— begin Entries shown —
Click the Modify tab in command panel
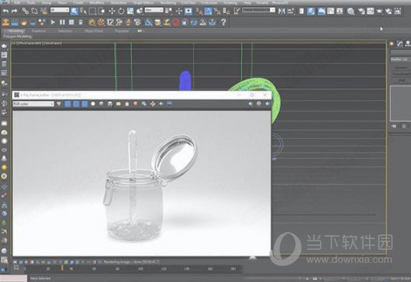The height and width of the screenshot is (282, 411). [x=400, y=44]

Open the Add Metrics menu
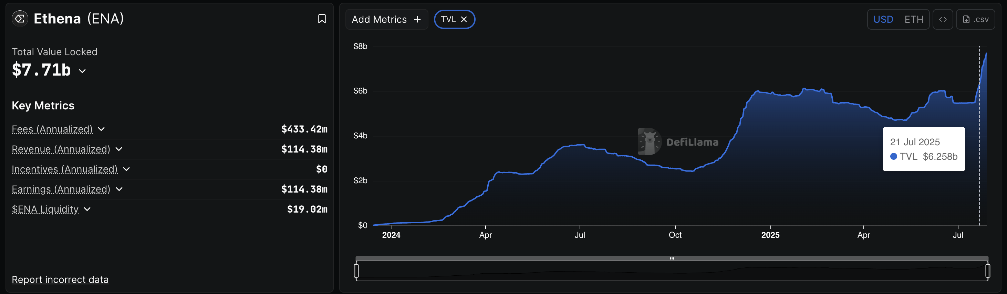point(386,19)
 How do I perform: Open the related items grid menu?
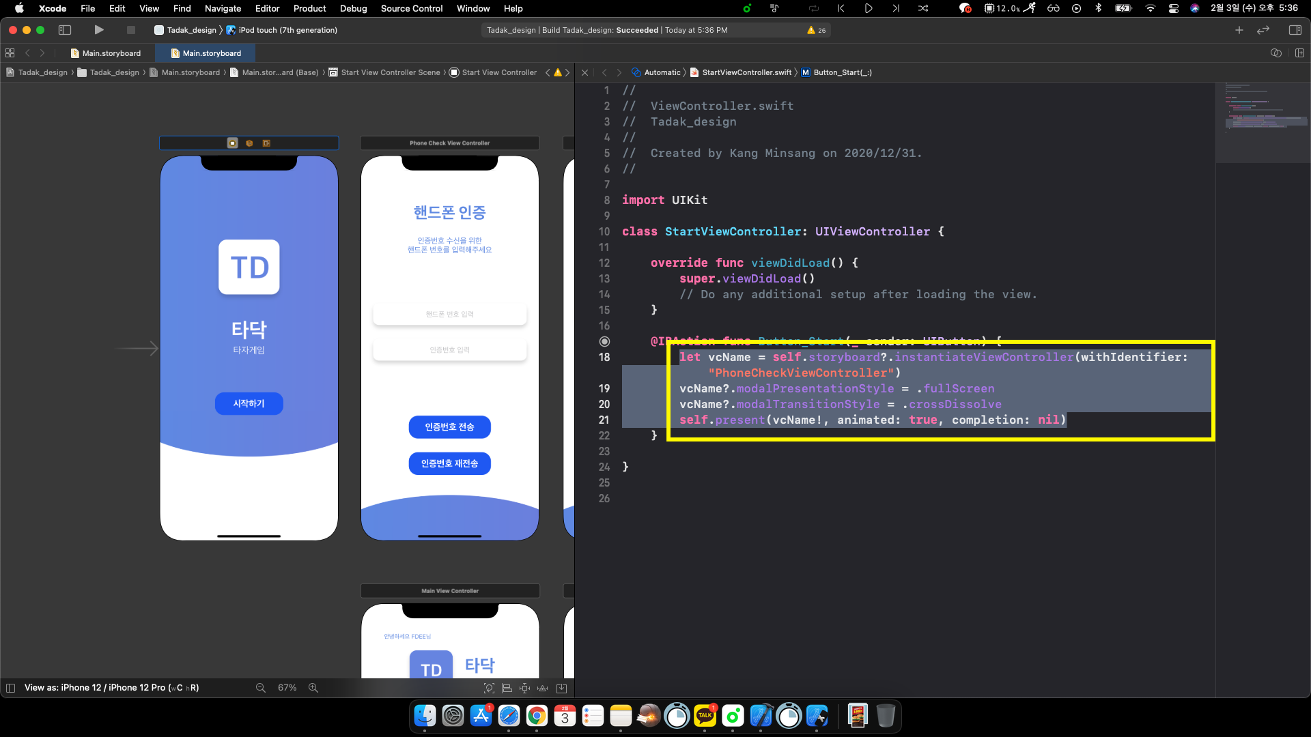pos(10,53)
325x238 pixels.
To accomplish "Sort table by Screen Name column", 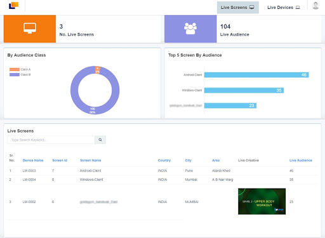I will (91, 161).
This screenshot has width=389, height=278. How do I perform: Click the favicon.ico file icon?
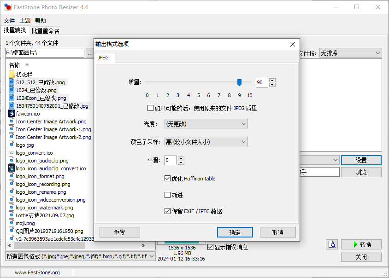[x=12, y=113]
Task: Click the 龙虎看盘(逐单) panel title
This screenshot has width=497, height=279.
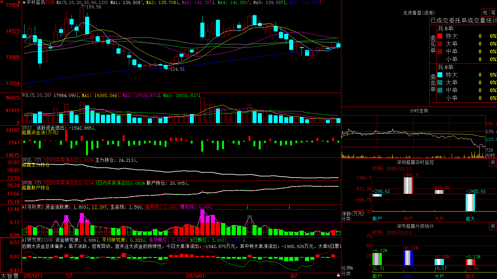Action: [x=419, y=13]
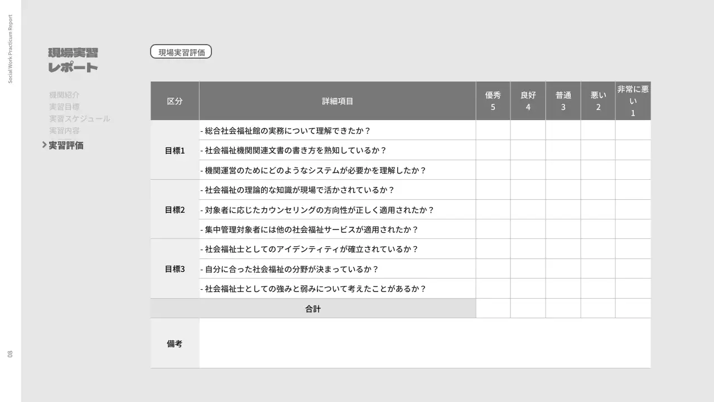The width and height of the screenshot is (714, 402).
Task: Click the 現場実習レポート title logo
Action: coord(73,60)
— end Entries shown —
_What the exercise asks_
State how many of the lines above contain the word "panel", giving only the number.

_Solution to the exercise_
2